La contundencia del discurso de Verna la observamos en su sentido restaurador. El candidato del PJ se presenta como el dirigente que va a revertir algunas políticas críticas y criticadas de su antecesor, Oscar Mario Jorge: la de los empleados precarizados, la inversión en obras en Santa Rosa, la relación con las cooperativas y la universidad, el reclamo de los fondos previsionales de los jubilados provinciales a Nación, el desarrollo del oeste y la necesidad de crear empleo genuino en el sector privado. Son ejes de campaña que se promueven como el cambio en la continuidad del peronismo. Frente a esto, el discurso opositor queda muy deslucido si lo que pretende es imponerse ante la sociedad como el verdadero cambio a un PJ que hace 32 años gobierna la provincia.

Necesidad electoral.
Vayamos ahora a otra cuestión que encierra el discurso de Verna: la necesidad electoral de la coyuntura. Aunque el PJ es el partido predominante del sistema político pampeano y nunca ha sido derrotado en las elecciones gubernamentales, gobierna las dos principales ciudades y la mayoría de los pueblos, esto no significa que no haya alguna incertidumbre en sus filas sobre lo que puede ocurrir en octubre.
Verna está arriba en las adhesiones electorales y ya enfrentó una interna. Pero debe confrontar por un lado con la fragmentación del peronismo y la dispersión de sus votantes. El 5 de julio se impuso por el 56% y en las primarias la boleta vernista perdió en Santa Rosa y Toay. Hay votantes kirchneristas que pueden definir sus apoyos a la lista del Frente Pampeano para la Victoria porque los representaría mejor y otros peronistas que se podrían volcar a la boleta massista. Estas fugas pueden no ser muchas, pero las habrá. Serían votos que descontarían al PJ en la generales frente a Propuesta Frepam y le sacarían algunos diputados para la próxima Legislatura.

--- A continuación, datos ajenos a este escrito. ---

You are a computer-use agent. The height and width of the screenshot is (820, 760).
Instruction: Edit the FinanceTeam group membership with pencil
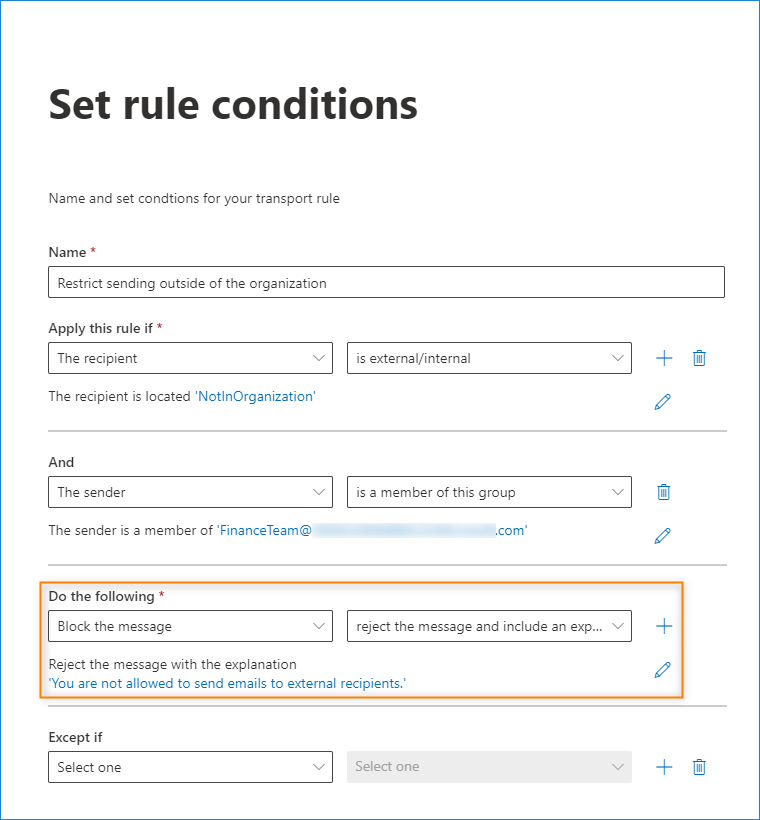[x=662, y=536]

Pero además se enfrenta con una elección local en la capital donde el candidato a intendente, Raúl Ortiz, que suplantó al renunciante Jorge, debe afrontar una campaña complicada para hacerse conocer por la sociedad, para derribar las resistencias internas a su postulación dentro del PJ y para competir con un postulante opositor, Leandro Altolaguirre (Propuesta Frepam) que suscita apoyos.

Dos votantes.
En ese sentido, Verna busca consensos detrás de sus propuestas y promesas bajando un discurso concreto al votante, ya no solo al justicialista, sino también al no politizado. Consolida sus apoyos con la unificación -no unidad- del PJ y con esto capta otras voluntades. En este sentido, el peronismo ha sabido construir un sujeto político de base popular que respalda al oficialismo en el poder y lo que representa -un Estado benefactor-, y que es seducido por las propuestas de Verna. Muy distinto al votante medio opositor, que no encuentra identificarse plenamente con un dirigente carismático o ilusionarse con propuestas vagas, y ni siquiera con un discurso que le toque el bolsillo.